Fill your kitchen with fresh veg this May

Spring is an exciting time in the flower beds but a barren time in the vegetable plots. However, this ‘blank canvas’ gives green fingered individuals carte blanche to plan and plant what they hope will be an excellent harvest as the summer progresses.

As it grows warmer, lighter and, Cheshire being what it is, probably wetter, May is the ideal time to plant and nurture garden vegetables that, once harvested, will surely always be on your kitchen menu as the summer winds to a close and autumn begins to fall.

So, ever wondered what the best vegetables to grow in May are and how you can guarantee a great harvest? Read our blog below… we’ve also hand-picked some great web pages for more in-depth guides on growing each vegetable, in case you’re not quite at Titchmarsh level yet!


beetroot grows well in spring

The rich mineral flavours of beetroot perfectly embody the essence of your garden. No other vegetable comes closer to the natural, earthy taste of health and vitality.

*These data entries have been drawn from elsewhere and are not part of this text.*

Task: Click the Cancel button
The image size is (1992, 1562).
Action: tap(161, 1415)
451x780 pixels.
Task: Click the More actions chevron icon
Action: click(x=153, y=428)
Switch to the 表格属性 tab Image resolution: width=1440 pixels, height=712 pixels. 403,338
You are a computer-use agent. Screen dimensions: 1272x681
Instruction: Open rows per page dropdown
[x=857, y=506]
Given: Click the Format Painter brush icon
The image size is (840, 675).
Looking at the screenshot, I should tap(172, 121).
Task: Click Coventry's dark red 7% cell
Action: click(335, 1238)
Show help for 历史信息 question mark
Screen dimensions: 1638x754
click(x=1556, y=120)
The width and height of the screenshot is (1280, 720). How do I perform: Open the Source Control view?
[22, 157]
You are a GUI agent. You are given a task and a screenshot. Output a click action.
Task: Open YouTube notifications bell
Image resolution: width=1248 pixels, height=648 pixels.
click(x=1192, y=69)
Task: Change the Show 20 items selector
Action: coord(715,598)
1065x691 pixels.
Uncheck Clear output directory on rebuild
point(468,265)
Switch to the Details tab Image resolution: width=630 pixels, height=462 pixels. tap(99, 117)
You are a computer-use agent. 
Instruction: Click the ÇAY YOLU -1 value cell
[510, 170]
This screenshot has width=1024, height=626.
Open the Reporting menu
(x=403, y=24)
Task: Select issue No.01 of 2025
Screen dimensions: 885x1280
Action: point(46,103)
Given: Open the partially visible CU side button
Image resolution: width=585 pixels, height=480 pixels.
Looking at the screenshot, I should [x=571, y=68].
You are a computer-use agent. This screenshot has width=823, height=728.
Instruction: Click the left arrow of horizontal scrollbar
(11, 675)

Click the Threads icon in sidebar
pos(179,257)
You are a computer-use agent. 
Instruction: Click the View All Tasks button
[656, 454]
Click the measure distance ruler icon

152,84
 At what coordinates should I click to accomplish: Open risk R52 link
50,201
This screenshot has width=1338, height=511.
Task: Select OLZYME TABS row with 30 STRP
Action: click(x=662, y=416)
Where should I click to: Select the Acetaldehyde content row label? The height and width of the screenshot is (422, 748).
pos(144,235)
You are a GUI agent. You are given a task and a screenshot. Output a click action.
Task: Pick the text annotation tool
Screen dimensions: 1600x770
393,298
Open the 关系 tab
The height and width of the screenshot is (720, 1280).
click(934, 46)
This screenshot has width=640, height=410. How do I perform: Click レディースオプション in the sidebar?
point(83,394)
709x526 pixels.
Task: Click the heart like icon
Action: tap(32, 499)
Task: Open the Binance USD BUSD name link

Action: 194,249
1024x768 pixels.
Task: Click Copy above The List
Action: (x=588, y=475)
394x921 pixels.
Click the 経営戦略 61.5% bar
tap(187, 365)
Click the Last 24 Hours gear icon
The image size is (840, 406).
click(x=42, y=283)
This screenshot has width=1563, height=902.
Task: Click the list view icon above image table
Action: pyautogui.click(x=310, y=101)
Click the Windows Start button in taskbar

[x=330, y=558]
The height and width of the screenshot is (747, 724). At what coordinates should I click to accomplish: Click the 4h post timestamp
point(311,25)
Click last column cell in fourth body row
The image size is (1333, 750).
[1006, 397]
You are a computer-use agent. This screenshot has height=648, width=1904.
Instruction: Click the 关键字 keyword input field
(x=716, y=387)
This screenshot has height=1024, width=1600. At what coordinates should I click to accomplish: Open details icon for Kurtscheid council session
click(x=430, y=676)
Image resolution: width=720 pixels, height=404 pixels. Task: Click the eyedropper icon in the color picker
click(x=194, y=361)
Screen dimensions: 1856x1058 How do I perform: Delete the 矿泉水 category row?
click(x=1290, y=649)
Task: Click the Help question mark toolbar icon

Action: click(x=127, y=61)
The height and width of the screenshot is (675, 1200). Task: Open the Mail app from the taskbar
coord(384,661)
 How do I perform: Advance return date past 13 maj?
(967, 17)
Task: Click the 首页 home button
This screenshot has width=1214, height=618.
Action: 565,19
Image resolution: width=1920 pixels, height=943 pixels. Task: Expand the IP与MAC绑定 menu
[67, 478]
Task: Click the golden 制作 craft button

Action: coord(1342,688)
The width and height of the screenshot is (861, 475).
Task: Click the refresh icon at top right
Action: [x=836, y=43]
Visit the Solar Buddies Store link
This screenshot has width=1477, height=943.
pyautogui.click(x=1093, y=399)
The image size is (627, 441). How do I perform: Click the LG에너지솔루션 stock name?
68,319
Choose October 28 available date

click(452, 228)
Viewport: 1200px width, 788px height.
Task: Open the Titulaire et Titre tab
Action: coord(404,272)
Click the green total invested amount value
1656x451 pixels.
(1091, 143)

Considered to be one of the best vegetables for beginners to grow, beetroot can prosper in pots, allotments, or dotted along bed edges. They’re also resilient when faced with colder temperatures, something that’s vital given the occasionally cool morning temperature of late spring. Just

For an excellent step by step guide to planting beetroot seeds to best effect, follow the link here for the BBC’s guide.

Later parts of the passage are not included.